• **Task description**:
Reproduce the following lines verbatim.

• **Task input**:

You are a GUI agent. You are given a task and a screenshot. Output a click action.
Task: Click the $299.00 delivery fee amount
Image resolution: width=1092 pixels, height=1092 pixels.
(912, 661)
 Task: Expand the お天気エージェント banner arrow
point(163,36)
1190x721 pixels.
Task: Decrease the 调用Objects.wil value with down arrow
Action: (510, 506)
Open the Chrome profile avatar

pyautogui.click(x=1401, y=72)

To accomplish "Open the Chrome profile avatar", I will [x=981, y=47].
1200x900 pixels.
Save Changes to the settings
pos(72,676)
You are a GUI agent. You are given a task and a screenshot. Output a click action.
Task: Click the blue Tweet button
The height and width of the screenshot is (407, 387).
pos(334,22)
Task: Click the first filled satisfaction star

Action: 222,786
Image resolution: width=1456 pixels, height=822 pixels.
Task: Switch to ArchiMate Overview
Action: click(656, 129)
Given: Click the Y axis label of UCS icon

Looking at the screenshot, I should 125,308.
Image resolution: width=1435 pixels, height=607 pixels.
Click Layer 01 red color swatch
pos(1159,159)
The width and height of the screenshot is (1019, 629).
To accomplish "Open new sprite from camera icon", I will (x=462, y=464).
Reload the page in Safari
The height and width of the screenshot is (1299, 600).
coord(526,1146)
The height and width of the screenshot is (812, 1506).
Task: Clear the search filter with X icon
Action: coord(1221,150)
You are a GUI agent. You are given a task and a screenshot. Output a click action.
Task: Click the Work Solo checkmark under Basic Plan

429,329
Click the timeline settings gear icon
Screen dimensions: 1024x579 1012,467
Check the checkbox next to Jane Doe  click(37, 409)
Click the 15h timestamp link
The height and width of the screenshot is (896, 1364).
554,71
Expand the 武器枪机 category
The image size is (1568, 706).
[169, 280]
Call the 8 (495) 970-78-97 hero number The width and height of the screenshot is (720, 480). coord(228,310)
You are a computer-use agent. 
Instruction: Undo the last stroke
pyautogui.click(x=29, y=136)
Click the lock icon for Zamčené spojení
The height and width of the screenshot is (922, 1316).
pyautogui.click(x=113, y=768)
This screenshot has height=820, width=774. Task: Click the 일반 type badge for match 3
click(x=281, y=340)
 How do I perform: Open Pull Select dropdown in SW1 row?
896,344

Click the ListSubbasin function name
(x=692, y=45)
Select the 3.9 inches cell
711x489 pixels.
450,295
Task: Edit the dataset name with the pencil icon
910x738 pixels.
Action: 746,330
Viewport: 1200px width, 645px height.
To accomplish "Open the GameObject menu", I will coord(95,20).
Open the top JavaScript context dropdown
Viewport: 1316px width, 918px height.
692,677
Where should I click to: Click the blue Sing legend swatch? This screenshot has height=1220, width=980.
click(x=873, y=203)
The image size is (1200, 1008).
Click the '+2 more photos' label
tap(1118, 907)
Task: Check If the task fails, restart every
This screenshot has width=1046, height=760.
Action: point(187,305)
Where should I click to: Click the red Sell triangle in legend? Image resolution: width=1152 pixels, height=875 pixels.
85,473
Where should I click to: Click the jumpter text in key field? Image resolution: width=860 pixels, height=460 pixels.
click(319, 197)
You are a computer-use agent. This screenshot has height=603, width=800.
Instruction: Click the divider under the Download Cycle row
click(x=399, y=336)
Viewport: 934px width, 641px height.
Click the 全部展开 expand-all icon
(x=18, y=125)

• **Solved problem**:
You are a GUI agent. You are given a task and a screenshot. Output a click action.
Task: Click the $299.00 delivery fee amount
Image resolution: width=1092 pixels, height=1092 pixels.
(912, 661)
 Task: Expand the お天気エージェント banner arrow
point(163,36)
1190x721 pixels.
Task: Decrease the 调用Objects.wil value with down arrow
Action: (510, 506)
Open the Chrome profile avatar

pyautogui.click(x=1401, y=72)

To accomplish "Open the Chrome profile avatar", I will [x=981, y=47].
1200x900 pixels.
Save Changes to the settings
pos(72,676)
You are a GUI agent. You are given a task and a screenshot. Output a click action.
Task: Click the blue Tweet button
The height and width of the screenshot is (407, 387).
pos(334,22)
Task: Click the first filled satisfaction star

Action: 222,786
Image resolution: width=1456 pixels, height=822 pixels.
Task: Switch to ArchiMate Overview
Action: click(656, 129)
Given: Click the Y axis label of UCS icon

Looking at the screenshot, I should 125,308.
Image resolution: width=1435 pixels, height=607 pixels.
Click Layer 01 red color swatch
pos(1159,159)
The width and height of the screenshot is (1019, 629).
To accomplish "Open new sprite from camera icon", I will (x=462, y=464).
Reload the page in Safari
The height and width of the screenshot is (1299, 600).
coord(526,1146)
The height and width of the screenshot is (812, 1506).
Task: Clear the search filter with X icon
Action: coord(1221,150)
You are a GUI agent. You are given a task and a screenshot. Output a click action.
Task: Click the Work Solo checkmark under Basic Plan

429,329
Click the timeline settings gear icon
Screen dimensions: 1024x579 1012,467
Check the checkbox next to Jane Doe  click(37, 409)
Click the 15h timestamp link
The height and width of the screenshot is (896, 1364).
554,71
Expand the 武器枪机 category
The image size is (1568, 706).
[169, 280]
Call the 8 (495) 970-78-97 hero number The width and height of the screenshot is (720, 480). coord(228,310)
You are a computer-use agent. 
Instruction: Undo the last stroke
pyautogui.click(x=29, y=136)
Click the lock icon for Zamčené spojení
The height and width of the screenshot is (922, 1316).
pyautogui.click(x=113, y=768)
This screenshot has height=820, width=774. Task: Click the 일반 type badge for match 3
click(x=281, y=340)
 How do I perform: Open Pull Select dropdown in SW1 row?
896,344

Click the ListSubbasin function name
(x=692, y=45)
Select the 3.9 inches cell
711x489 pixels.
450,295
Task: Edit the dataset name with the pencil icon
910x738 pixels.
Action: 746,330
Viewport: 1200px width, 645px height.
To accomplish "Open the GameObject menu", I will coord(95,20).
Open the top JavaScript context dropdown
Viewport: 1316px width, 918px height.
692,677
Where should I click to: Click the blue Sing legend swatch? This screenshot has height=1220, width=980.
click(x=873, y=203)
The image size is (1200, 1008).
Click the '+2 more photos' label
tap(1118, 907)
Task: Check If the task fails, restart every
This screenshot has width=1046, height=760.
Action: point(187,305)
Where should I click to: Click the red Sell triangle in legend? Image resolution: width=1152 pixels, height=875 pixels.
85,473
Where should I click to: Click the jumpter text in key field? Image resolution: width=860 pixels, height=460 pixels.
click(319, 197)
You are a computer-use agent. This screenshot has height=603, width=800.
Instruction: Click the divider under the Download Cycle row
click(x=399, y=336)
Viewport: 934px width, 641px height.
Click the 全部展开 expand-all icon
(x=18, y=125)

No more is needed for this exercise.